That’s a question nearly 8.1 million people living in project-heavy suburbs and other disadvantaged areas in France ask themselves daily. There are currently over 3,340 municipalities officially defined as ZUS (Sensible Urban Zones), or which otherwise qualify for state and regional assistance to stave off their decline. Even after efforts were redoubled after 2005 to halt the growing socio-economic chasm between mainstream French society and its blighted banlieues, the slide of troubled suburbs has continued.
Jobless rates in those areas are double France’s current 10% national average; nearly 25% of all Clichy-sous-Bois residents are unemployed. As in wider French society, the job outlook is even grimmer for the young. Over 40% of people aged 25 or under in Clichy-sous-Bois are without work—on par with most banlieues, but considerably higher than national youth rates of around 25%.
But in contrast to the rest of France, burdened by the wider eurozone crisis, the pain of nearly two years of stalling growth was felt far earlier in the banlieues. Studies in 2009 already found 40% of French project residents aged 25 or under living below the poverty line—a condition that has spread since, according to a new report. Meanwhile, rising unemployment and growing business closures have drained tax revenues for already strapped municipalities—this when many more poor families are turning to local authorities for assistance.
“Before, families we work with would find ways to make it to the end of the month on their own, but many now turn to food charities and soup kitchens as a matter of course,” says Audrey Zaczynski, 27, social worker with AClefeu (word-play on “enough fire”)—a national activist network founded in Clichy-sous-Bois as rioting raged. “The realities of what the rest of France is now calling la crise économique have been abundant here for a long time.”

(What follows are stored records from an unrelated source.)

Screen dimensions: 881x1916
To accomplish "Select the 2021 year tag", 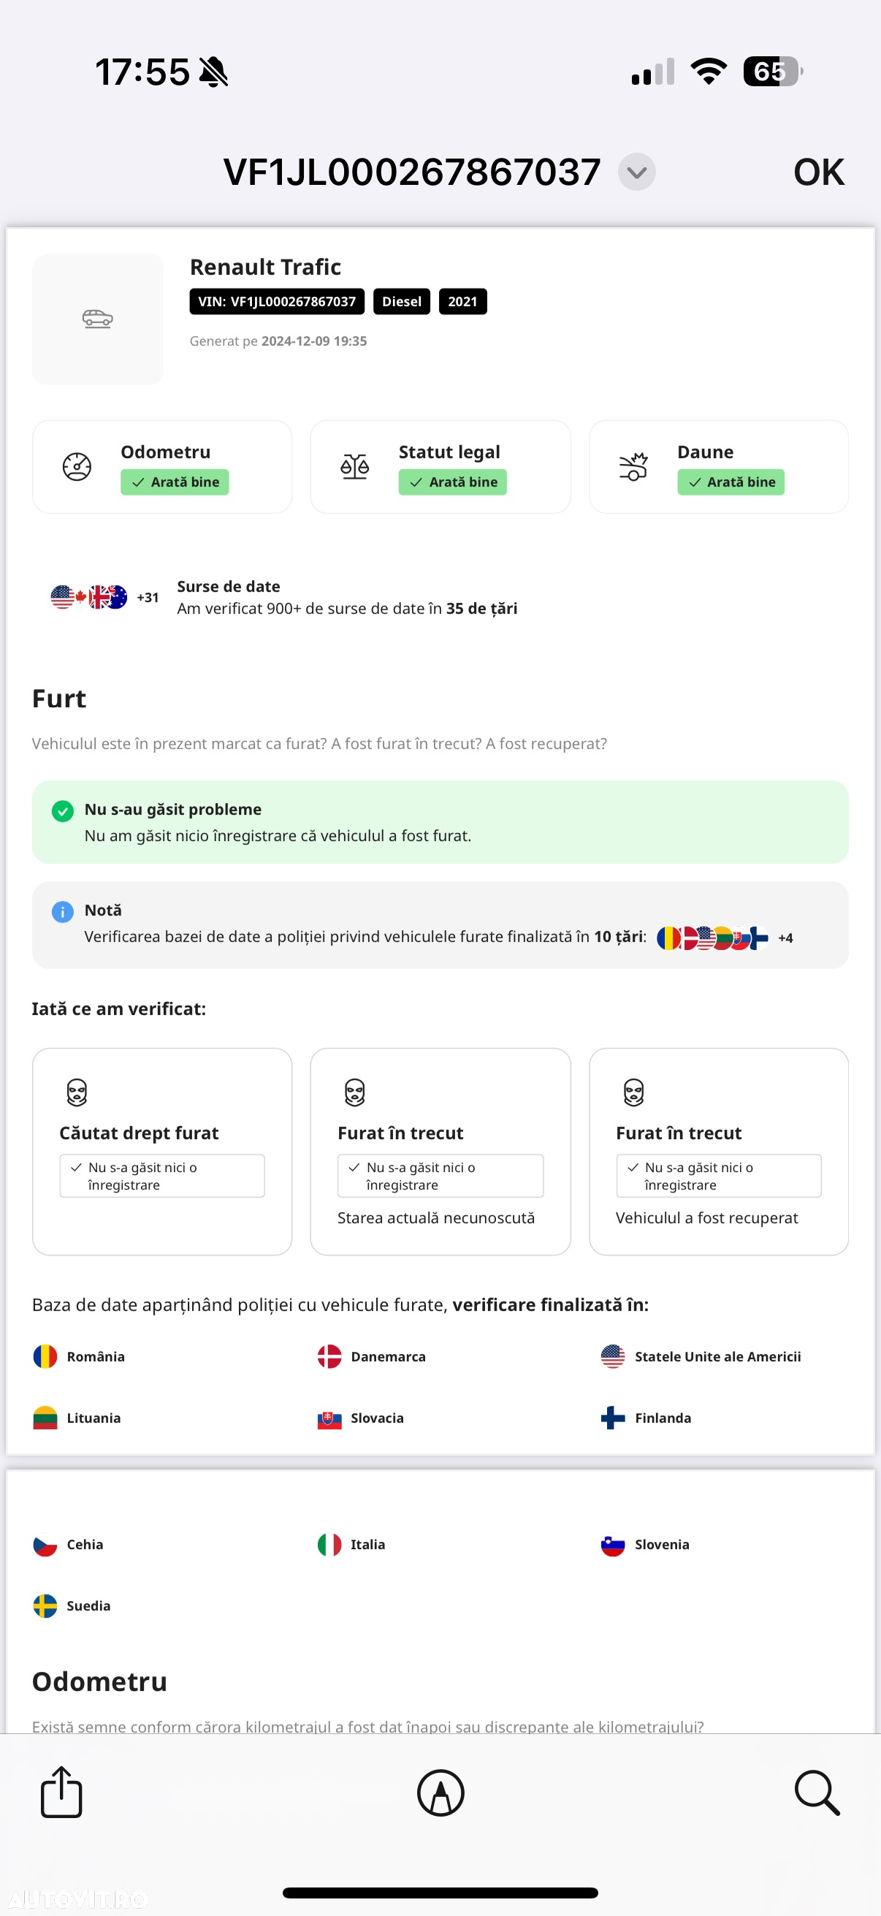I will coord(462,301).
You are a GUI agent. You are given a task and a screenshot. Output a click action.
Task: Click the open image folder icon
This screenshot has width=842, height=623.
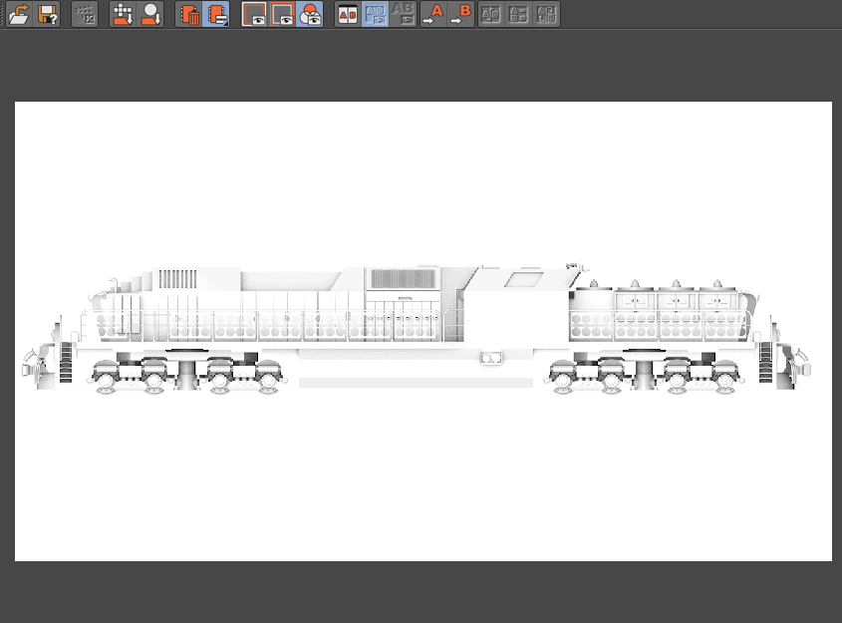pyautogui.click(x=19, y=14)
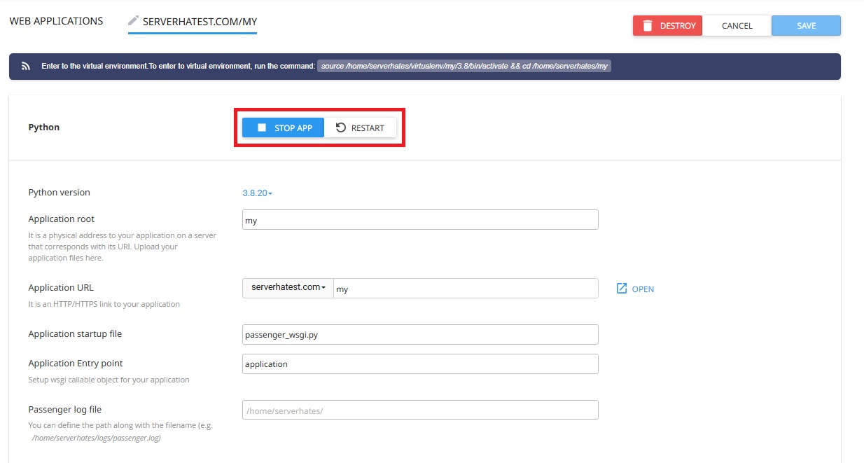Viewport: 864px width, 463px height.
Task: Focus the Application root input field
Action: [x=420, y=220]
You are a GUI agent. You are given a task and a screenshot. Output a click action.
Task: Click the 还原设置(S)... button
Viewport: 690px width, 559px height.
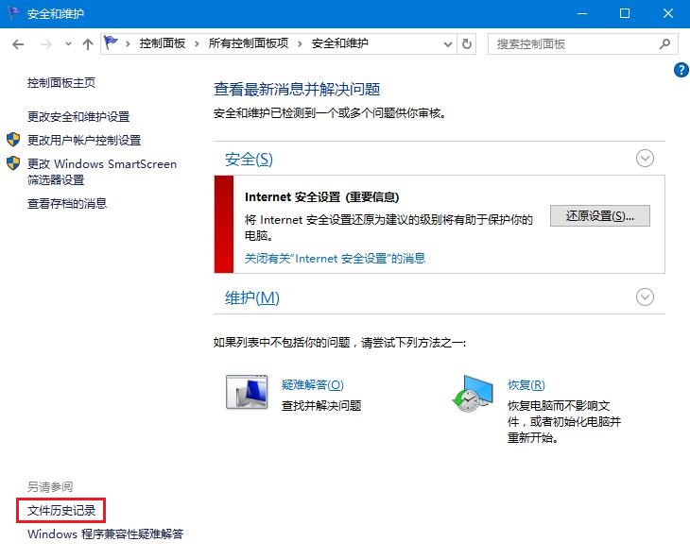600,216
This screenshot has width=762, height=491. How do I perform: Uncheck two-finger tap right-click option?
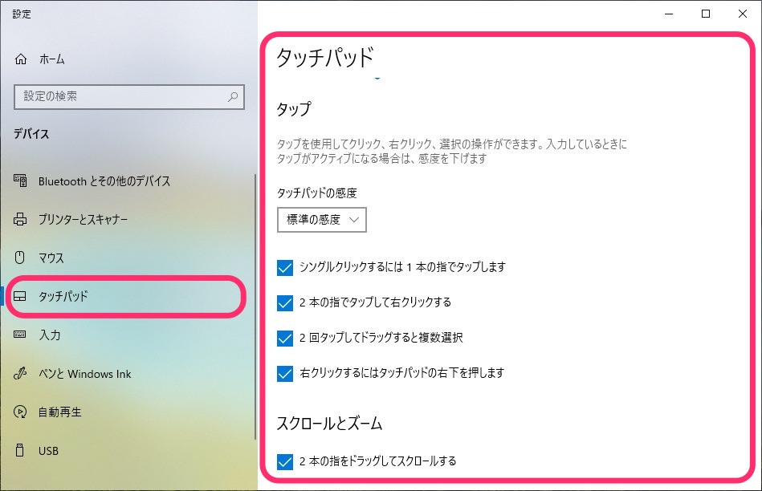(283, 302)
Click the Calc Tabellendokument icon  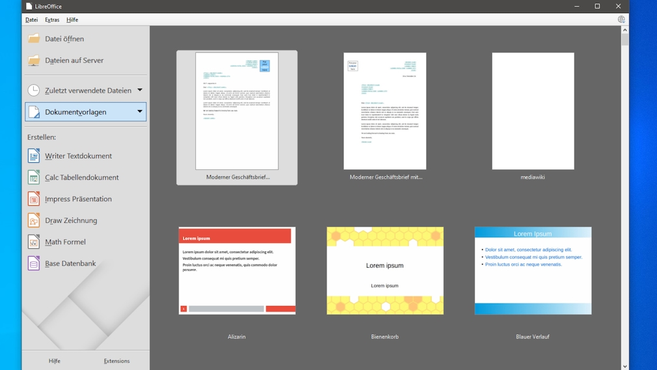34,177
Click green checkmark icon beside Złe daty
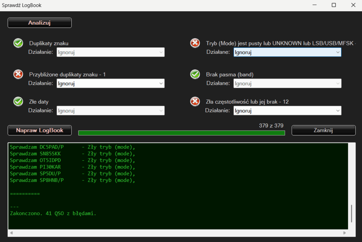The width and height of the screenshot is (362, 242). [18, 102]
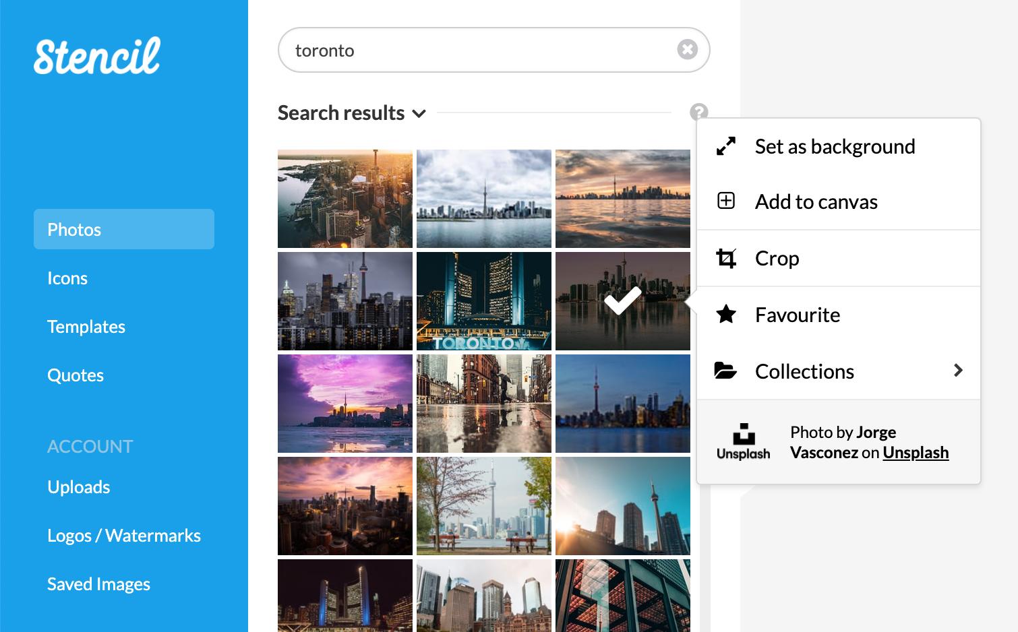Screen dimensions: 1018x632
Task: Select the purple sunset skyline thumbnail
Action: [x=345, y=403]
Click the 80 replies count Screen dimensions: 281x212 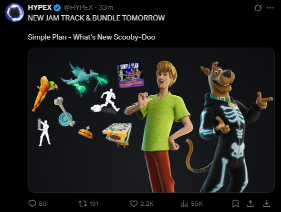[x=42, y=203]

The appearance of illnesses from bygone eras like tuberculosis and lead poisoning are indicators of how bad living conditions can be. Other examples of that are equally surreal. Elevator banks in a number of tenement tower blocks have been out-of-order longer than some residents can recall. Such breakdowns aren’t rare amid French projects, many of which were built in the 1960s and 1970s to house the millions of provincial laborers and immigrants who flocked to jobs around the nation’s cities during France’s post-war industrial boom.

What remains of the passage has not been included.